From the Archives: Letter from Arthur Shurcliff


The Committee of Beacon Street Residents raised money to plant trees on Beacon Street between Arlington Street and Massachusetts Avenue in 1910.  Mrs. Frederick T. Lord of 305 Beacon Street was the Chairman of that Committee.  On November 16, 1937, she received a letter signed by Arthur A. Shurcliff, pictured below, a prominent landscape architect at 11 Beacon Street, in answer to a letter she sent to him.  The text is as follows:

“Dear Mrs. Lord:

I am glad you wrote me on the 5th with the questions.  There are no plans showing the location of the Beacon Street tree pits as finally installed.  The tentative layout was modified on the ground just before pits were dug and were adjusted to property lines, hydrants, and existing trees.  I think some of the owners who were opposed to tree planting in those days would be glad to have trees now.

It is pretty hard to answer the question about the landscape architect’s plans. I wish he had sat at a table with your daughter and roughed out some of his ideas to find out whether or not they seemed promising before going ahead with the elaborate plans.

I wonder if your daughter gave the landscape architect a free-hand.
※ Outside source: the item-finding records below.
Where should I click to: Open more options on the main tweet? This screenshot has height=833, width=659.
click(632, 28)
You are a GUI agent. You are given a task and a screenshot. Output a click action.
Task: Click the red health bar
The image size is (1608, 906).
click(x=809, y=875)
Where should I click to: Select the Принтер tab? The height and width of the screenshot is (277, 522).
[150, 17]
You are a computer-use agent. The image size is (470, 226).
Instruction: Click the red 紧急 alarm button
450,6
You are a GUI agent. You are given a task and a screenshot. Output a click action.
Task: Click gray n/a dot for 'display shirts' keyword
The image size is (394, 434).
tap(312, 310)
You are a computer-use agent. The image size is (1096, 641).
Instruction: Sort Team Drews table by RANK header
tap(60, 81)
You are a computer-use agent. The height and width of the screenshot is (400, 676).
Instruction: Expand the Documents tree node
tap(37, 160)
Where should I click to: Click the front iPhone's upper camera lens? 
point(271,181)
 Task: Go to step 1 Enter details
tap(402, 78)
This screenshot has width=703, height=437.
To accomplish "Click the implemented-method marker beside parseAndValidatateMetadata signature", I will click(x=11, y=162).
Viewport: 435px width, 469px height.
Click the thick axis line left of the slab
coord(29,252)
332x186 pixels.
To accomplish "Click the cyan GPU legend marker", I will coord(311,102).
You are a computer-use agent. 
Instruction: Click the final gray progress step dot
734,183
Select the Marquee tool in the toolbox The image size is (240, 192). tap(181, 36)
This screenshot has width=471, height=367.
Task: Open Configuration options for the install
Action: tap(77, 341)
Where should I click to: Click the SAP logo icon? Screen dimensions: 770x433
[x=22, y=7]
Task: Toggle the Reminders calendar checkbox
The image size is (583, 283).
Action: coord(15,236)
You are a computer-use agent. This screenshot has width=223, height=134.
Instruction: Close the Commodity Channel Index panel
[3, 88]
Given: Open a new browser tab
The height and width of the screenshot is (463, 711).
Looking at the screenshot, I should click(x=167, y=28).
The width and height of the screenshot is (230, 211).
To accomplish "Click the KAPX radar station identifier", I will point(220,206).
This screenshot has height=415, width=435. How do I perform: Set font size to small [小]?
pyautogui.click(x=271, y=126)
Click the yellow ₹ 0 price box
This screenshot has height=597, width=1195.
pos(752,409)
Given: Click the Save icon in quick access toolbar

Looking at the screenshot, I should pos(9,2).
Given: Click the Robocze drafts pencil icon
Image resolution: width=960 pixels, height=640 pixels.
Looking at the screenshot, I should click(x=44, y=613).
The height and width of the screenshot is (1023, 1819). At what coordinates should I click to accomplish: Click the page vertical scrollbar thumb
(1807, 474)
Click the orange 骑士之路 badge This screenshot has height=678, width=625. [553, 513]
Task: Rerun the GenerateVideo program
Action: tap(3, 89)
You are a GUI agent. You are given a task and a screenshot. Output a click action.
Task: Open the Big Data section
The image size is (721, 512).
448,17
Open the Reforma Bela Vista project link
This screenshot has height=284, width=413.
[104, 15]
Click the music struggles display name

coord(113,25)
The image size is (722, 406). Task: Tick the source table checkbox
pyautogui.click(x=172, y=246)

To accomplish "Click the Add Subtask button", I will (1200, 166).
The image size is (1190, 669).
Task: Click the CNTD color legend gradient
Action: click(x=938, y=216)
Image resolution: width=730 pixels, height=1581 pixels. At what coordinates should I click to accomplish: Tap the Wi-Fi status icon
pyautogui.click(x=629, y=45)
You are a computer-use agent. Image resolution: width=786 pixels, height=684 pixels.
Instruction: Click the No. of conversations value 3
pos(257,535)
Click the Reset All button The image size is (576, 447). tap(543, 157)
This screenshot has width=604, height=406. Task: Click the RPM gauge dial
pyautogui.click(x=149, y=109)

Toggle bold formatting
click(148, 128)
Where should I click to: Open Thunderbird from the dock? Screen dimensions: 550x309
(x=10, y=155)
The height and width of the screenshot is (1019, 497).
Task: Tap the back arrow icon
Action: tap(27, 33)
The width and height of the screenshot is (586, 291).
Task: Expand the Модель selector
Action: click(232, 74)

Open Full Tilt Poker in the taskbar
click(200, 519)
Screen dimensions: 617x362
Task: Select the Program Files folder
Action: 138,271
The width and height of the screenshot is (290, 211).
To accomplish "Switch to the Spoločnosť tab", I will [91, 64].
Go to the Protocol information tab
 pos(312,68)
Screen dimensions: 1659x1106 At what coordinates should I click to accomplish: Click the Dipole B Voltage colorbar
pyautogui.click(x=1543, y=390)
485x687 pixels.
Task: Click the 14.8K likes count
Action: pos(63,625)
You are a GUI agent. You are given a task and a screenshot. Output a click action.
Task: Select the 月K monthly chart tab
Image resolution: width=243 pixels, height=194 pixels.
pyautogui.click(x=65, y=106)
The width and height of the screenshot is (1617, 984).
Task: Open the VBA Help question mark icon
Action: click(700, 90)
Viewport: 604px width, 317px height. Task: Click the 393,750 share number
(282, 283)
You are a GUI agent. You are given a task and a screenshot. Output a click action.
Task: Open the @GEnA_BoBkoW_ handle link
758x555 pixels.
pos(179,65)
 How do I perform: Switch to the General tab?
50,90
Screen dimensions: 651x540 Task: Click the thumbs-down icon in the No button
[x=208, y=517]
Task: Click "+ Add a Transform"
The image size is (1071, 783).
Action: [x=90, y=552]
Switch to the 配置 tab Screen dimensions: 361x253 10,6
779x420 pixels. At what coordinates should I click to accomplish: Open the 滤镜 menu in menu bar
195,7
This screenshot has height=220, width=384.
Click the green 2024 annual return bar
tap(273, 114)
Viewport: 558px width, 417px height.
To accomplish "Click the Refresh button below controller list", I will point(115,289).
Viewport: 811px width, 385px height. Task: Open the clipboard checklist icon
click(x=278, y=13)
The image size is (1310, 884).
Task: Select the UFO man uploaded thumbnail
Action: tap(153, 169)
If further work is done with the landscape architect, wouldn’t it be a good idea to rough out on the back of an envelope something which seems promising before any development is made? Rough preliminary sketches of that kind often expedite work and save later misunderstandings.

I often think of the pleasant hours we passed together at the planting of the Beacon Street trees.  You have, of course, noticed how thriving they are and how fully our hopes were realized. We did not dream the trees would be injured more by collision with vehicles than by horses.  You remember we were afraid the horses would gnaw off the bark.

Yours sincerely, Arthur A. Shurcliff”

Vehicles still collide with the trees, and DigSafe often shows we must adjust a planting site due to utility lines, but don’t you just love the comment about the horses?